======== DATA SECTION
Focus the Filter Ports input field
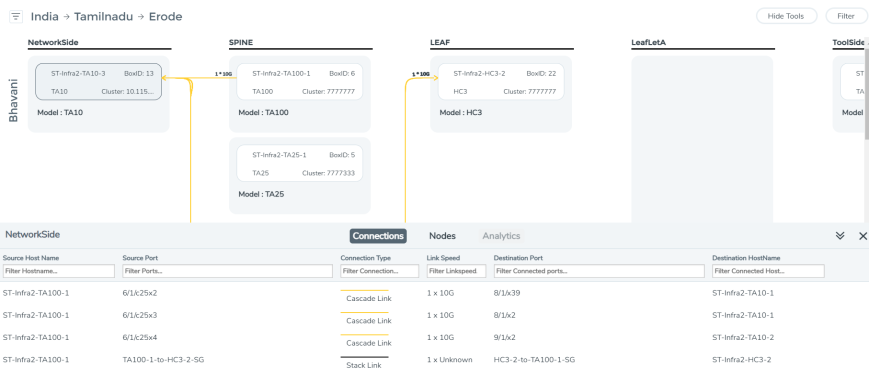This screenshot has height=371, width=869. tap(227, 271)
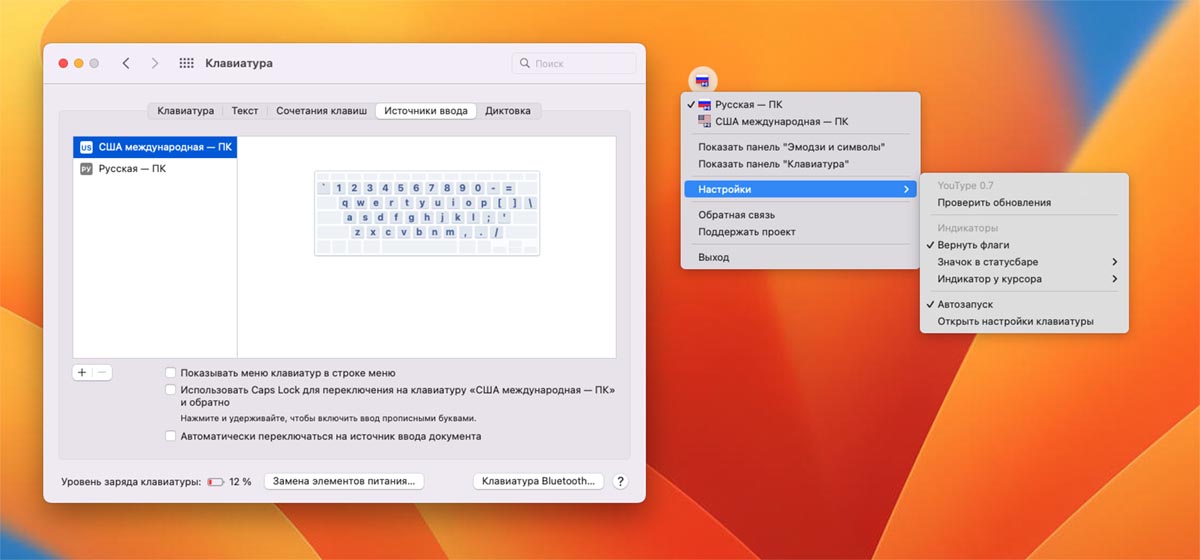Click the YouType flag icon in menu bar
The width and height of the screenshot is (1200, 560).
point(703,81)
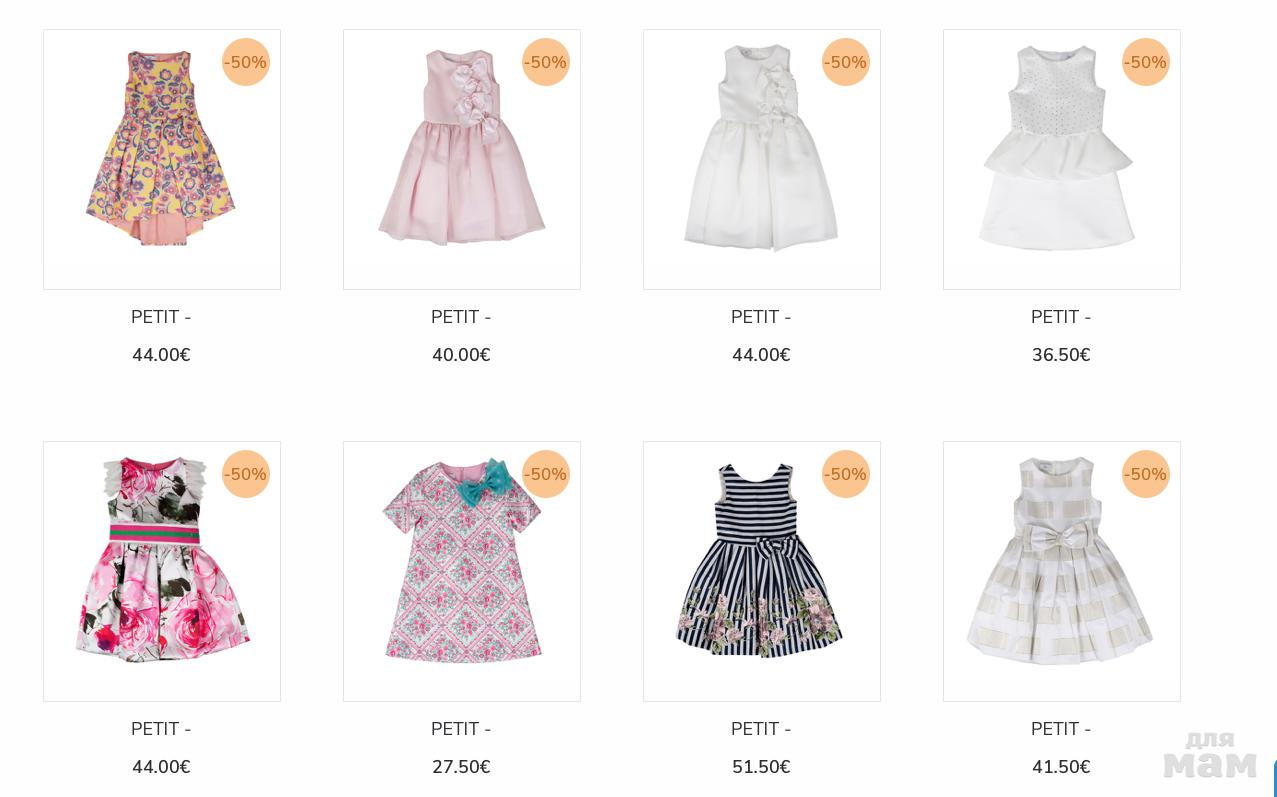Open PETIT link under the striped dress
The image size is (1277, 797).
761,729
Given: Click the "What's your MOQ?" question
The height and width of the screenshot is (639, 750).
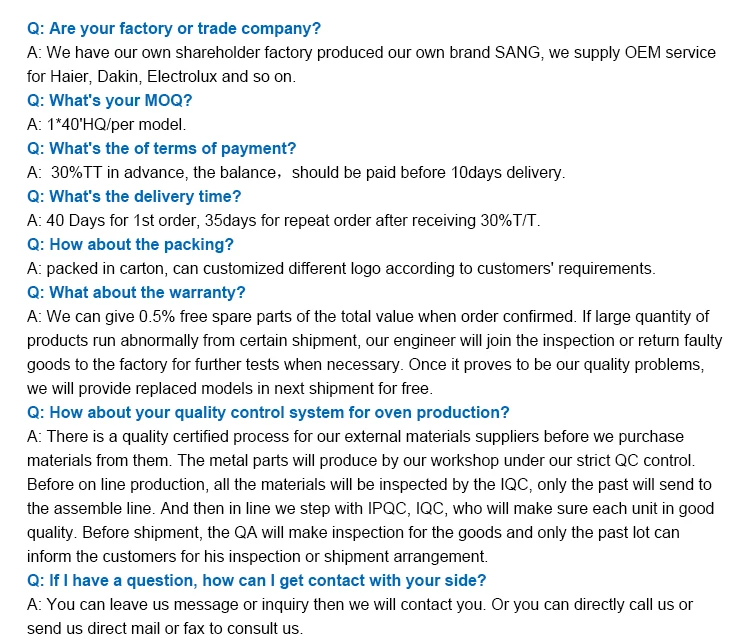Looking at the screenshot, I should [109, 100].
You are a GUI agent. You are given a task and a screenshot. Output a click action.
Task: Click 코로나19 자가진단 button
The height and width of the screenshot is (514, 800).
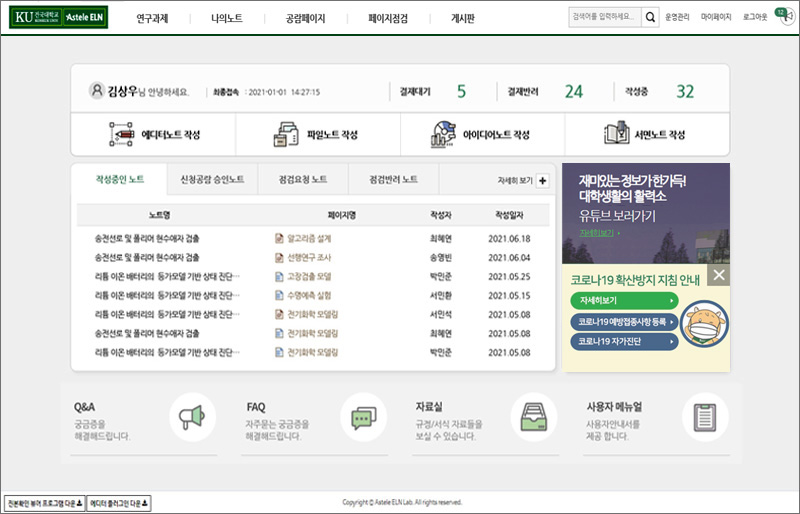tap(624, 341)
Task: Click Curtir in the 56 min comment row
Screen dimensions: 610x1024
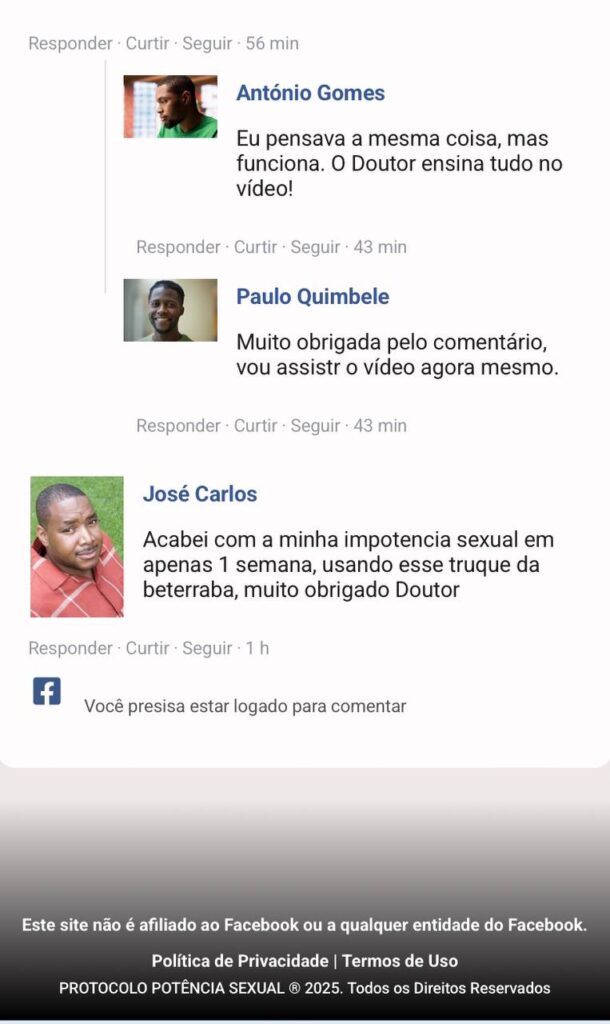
================
§ **YOUR GOAL**
Leaving out the pictures, return exactly the lines from the one that contains "Task: Click Curtir in the 56 min comment row" through the last line of the records above, inclusive.

§ **RESULT OF THIS TASK**
Task: Click Curtir in the 56 min comment row
Screen dimensions: 610x1024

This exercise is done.